JACKSONVILLE BEACH, Fla. – Members of the Jacksonville Sheriff's Office air unit spotted three large sharks close to swimmers Sunday in Jacksonville Beach in what the officers called "the danger zone."
The sighting prompted a warning for swimmers between 13th and 16th avenues.
From above, the sharks appeared to be more than 5 feet long, a Sheriff's Office spokesperson said. JSO air units routinely scan the shoreline for dangerous marine life.
Witnesses said the sharks were within 50 feet of swimmers, who were warned and many got out of the water immediately.
"They are emigrating from the south this time of year and they are feeding on bait fish," surfer Timothy Methvin said.
Methvin's theory makes sense based on witness accounts. They said they saw more than three sharks, swimming in a school, headed north.
Jacksonville lifeguard Lt. Jason Caffey said sharks are present in the ocean more than people think.
"Reality is they are out there, and as a beachgoer, you should be aware of that," Caffey said. "Lifeguards keep their eyes out. If they start whistling (to) come in, there's a reason that they are doing it."
Caffey said anytime swimmers or surfers notice large schools of fish, it's likely there are sharks present nearby. From a shark's perspective human feet and hands in the water can look like food.
"It's more of curiosity. Sometimes they can't see. We have very murky water here in Florida, especially here in Jacksonville," Caffey said. "They're not trying to go after humans.

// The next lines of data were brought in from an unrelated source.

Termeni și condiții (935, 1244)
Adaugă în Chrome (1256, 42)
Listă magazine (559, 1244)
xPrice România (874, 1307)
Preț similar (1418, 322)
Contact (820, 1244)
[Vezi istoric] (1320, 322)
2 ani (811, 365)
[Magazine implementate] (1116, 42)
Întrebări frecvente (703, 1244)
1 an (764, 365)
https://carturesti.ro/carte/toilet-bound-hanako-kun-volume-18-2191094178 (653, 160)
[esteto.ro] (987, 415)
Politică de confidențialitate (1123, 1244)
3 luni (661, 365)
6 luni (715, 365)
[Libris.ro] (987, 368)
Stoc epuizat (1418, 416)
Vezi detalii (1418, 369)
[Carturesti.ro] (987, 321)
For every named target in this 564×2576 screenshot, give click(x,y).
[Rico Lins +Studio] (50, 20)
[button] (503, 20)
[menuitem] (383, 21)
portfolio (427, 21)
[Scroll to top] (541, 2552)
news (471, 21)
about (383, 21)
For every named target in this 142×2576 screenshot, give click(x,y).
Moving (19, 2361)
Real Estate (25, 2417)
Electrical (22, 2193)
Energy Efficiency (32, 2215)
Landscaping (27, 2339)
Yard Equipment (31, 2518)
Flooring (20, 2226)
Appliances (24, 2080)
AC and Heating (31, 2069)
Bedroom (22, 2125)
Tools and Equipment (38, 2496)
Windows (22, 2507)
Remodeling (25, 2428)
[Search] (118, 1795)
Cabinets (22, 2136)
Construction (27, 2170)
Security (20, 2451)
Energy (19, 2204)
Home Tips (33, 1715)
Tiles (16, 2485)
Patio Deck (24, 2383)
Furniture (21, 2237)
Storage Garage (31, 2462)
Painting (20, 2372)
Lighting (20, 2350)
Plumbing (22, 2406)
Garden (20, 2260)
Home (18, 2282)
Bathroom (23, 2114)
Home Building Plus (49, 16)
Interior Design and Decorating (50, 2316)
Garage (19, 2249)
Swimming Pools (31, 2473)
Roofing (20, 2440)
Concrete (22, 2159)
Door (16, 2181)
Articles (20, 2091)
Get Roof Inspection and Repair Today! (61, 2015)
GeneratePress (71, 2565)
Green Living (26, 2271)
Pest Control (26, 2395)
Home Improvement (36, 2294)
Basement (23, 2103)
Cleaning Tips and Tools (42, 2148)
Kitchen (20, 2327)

They aren't human eaters."
Around the same time sharks were spotted in Jacksonville Beach, a great white attacked a professional surfer in South Africa.
Lifeguards said the rare but spine-chilling encounters should be a reminder to anyone in any ocean to be aware you might not be alone.
"That's just their home," Methvin said. "We're invading their territory."
The reality is that you have a better chance at hitting the lottery or getting hit by lighting than you have to actually be bitten by a shark, according to experts.
Shark experts add that we may be hearing more and more about shark attacks across the country, because more people are vacationing at the beach and going in the ocean, because the economy has improved.
Lifeguards said if you see something dangerous in the water, you should get out right away and alert a lifeguard. If there aren't any lifeguards on duty, call 911 and alert the people around you.